What is the lowest scoring game in Blazers history? We can thank Qyntel Woods for that last basket to make the score 60....
Otherwise it would have tied the lowest scoring game I remember. January 22, 2001 the Blazers lost to the Cavs in Cleveland 58-84! 

Tonight was HORRIBLE! :hurl:


----------



## RipCityJB (Jan 7, 2003)

I believe the lowest scoring game in Blazers history is 58......but lowest scoring game at home was 68.....ladies and gentlemen, we have a new record!


----------



## Siouxperior (Jan 15, 2003)

Scoring 60 pts in a game this late in the season , I honestly don't think we will make it past the 1st round in the playoffs.....again


----------



## Gym Rat (Dec 30, 2002)

> Originally posted by <b>RipCityJB</b>!
> I believe the lowest scoring game in Blazers history is 58......but lowest scoring game at home was 68.....ladies and gentlemen, we have a new record!


Thanks RipCityJB! I am on the road and didn't have access to the my Blazers' media guide. 

That sucked. 60 points and a national TV audience.


----------



## MAS RipCity (Feb 22, 2003)

We are a bunch of underachieving overpaid losers. Zach,Ruben,Q are really the only ones who look like they are trying out there,and Sabas,but he never plays anymore. At times=Dale,McInnis,Daniels,Mouse. I think everyone should be refunded of their tickets,that game was horrific, words can't describe how wrong that game was.


----------



## Tactics (Mar 6, 2003)

thats horrible, the blazers have so much talent but sometimes they just don't live up to it and why everytime I put Wells on my virtual gm does he have to suck! 1-11?!


----------



## Damian Necronamous (Jun 10, 2002)

The Blazers need a real go to guy, they need to make a trade in the offseason to acquire that kind of player. I can see GP going to Portland in Free Agency, they need someone like him, but I think another lowpost scoring presence would help them more.


----------



## Terrible (Jan 3, 2003)

Send Sheed to the Clipps for Brand and Odom to go along with GP for Bonzi and AD. That with DA and Zach would be a fun team with a good mix of vets and youth.


----------



## Siouxperior (Jan 15, 2003)

That would be good, but that move would also mean we don't see Zach as our future PF. I would like to see Portland land Darko Milicic in the draft by trading up..or get a good young center to go along Zach Randolph.


----------



## RW#30 (Jan 1, 2003)

> Originally posted by <b>Terrible</b>!
> Send Sheed to the Clipps for Brand and Odom to go along with GP for Bonzi and AD. That with DA and Zach would be a fun team with a good mix of vets and youth.

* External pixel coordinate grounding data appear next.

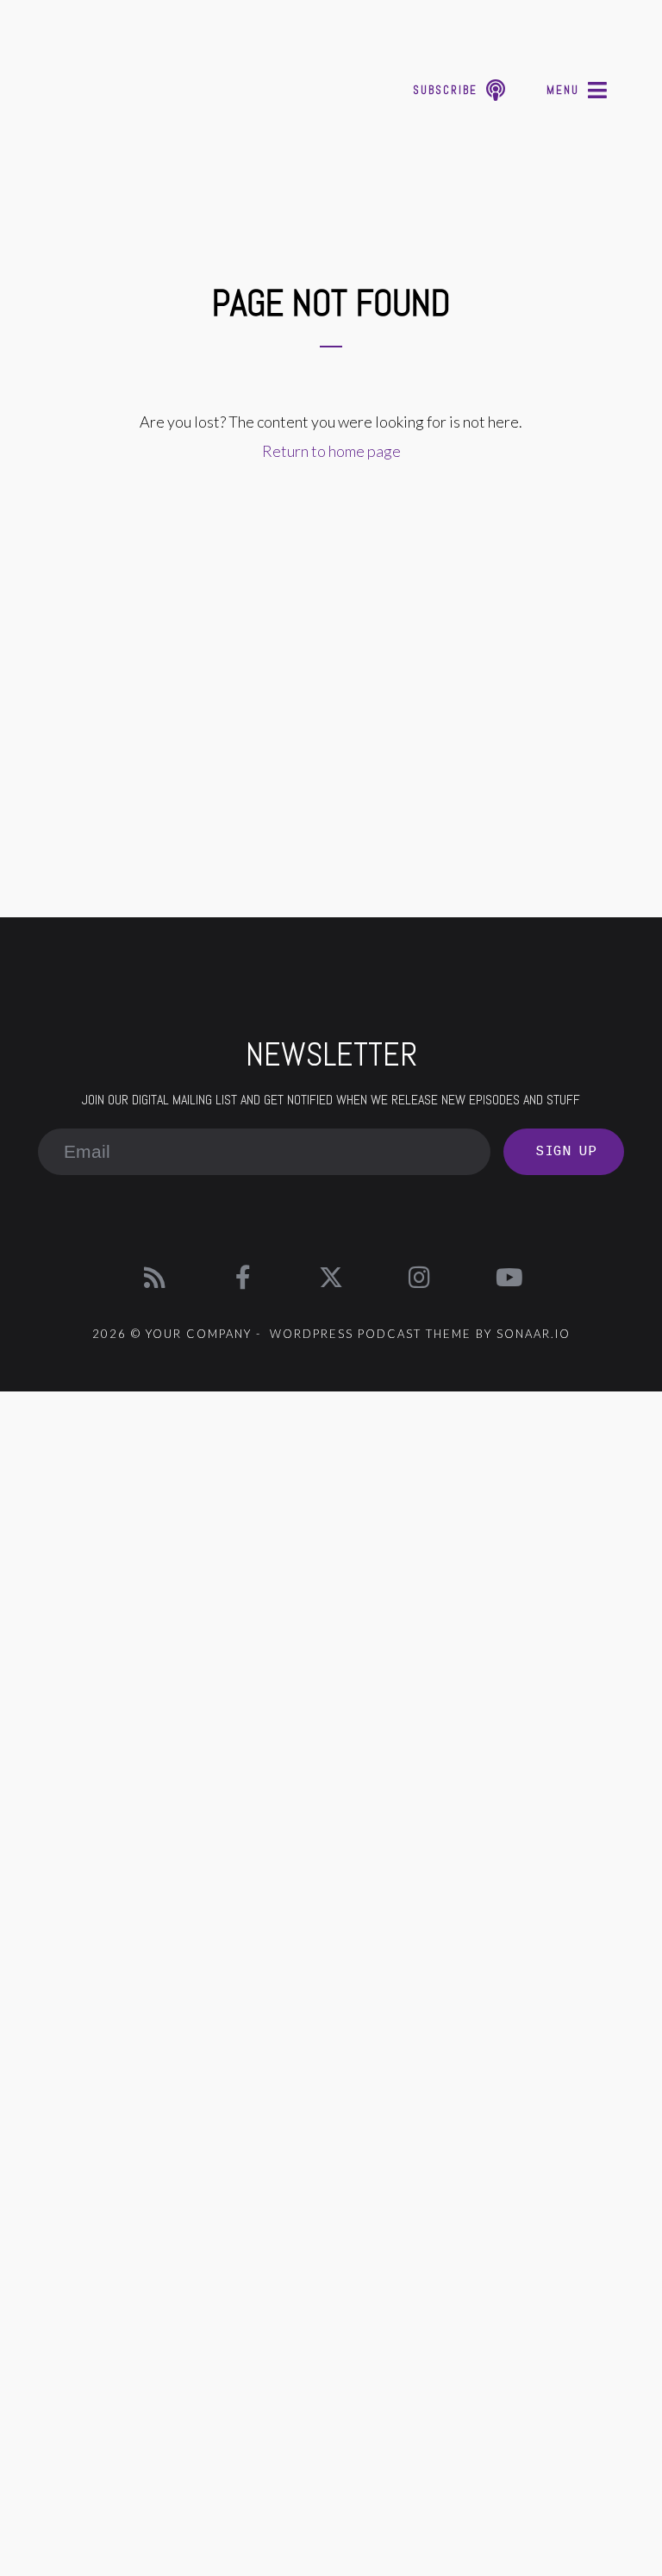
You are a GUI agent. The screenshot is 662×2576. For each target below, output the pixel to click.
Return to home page (331, 450)
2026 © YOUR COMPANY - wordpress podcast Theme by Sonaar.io (331, 1334)
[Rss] (154, 1277)
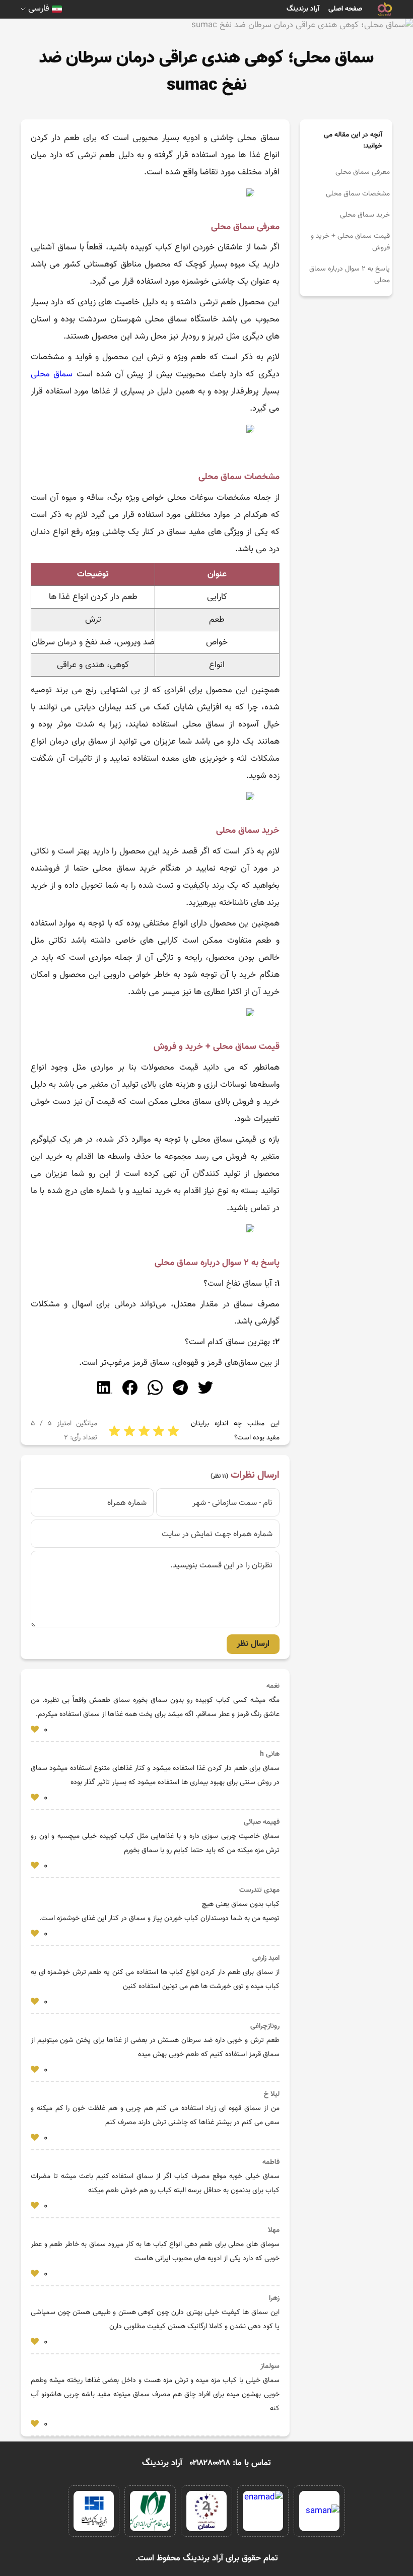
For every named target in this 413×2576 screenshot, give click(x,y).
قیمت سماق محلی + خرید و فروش (350, 242)
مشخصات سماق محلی (358, 194)
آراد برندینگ (303, 9)
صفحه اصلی (345, 9)
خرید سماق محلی (365, 215)
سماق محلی (52, 374)
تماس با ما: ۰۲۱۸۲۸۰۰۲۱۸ (230, 2463)
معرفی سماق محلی (362, 172)
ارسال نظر (253, 1643)
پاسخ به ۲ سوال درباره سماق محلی (349, 274)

Sounds good to me. After this game. I never leave games early. I guess there is a first for everything.:hurl:


----------



## Gym Rat (Dec 30, 2002)

> Originally posted by <b>Terrible</b>!
> Send Sheed to the Clipps for Brand and Odom to go along with GP for Bonzi and AD. That with DA and Zach would be a fun team with a good mix of vets and youth.


You got my vote Terrible.


----------



## RW#30 (Jan 1, 2003)

> Originally posted by <b>Loyalty4Life_1</b>!
> I would like to see Portland land Darko Milicic in the draft by trading up..


:laugh: :laugh: 

Sorry L4L_1 You still have your humor after tonights game


----------



## Siouxperior (Jan 15, 2003)

Rasheed Wallace has no killer instict what so ever! he is too unselfish as the TNT commentators were saying, and said 'Sheed needs the same 'aggression' of Zach Randolph. Scoring 60 pts in a game this late in the season, with only 6 weeks left...You know we will get punked in the 1st round again. We can't just blame some of the players, Mo Cheeks is to blame also. Our offense just sucks!! Does he know what he is doing out their?!


----------



## Terrible (Jan 3, 2003)

What I want to know is how these guys look at each other with pride in the locker room after a loss like that? When I played ball in college, I'd be so embarrassed for losing that way I wouldn't leave my dorm room till I could redeem myself? Does that type of competitiveness end when you go pro or what? Geez you think they'd at least feel a little for putting on such a crappy show for the fans, right? But as Bonzi said, they'll ask us for our autographs no matter what right?


----------



## Ron (May 8, 2002)

You guys are way too hard on your own team...hell, it's only one game.

I caught the TNT broadcast of the game, and the announcers were saying that it was an outstanding game plan that was instituted by Larry Brown. They slowed the game down, because there was no way Philly would be able to keep up with the bigger, more athletic Blazers.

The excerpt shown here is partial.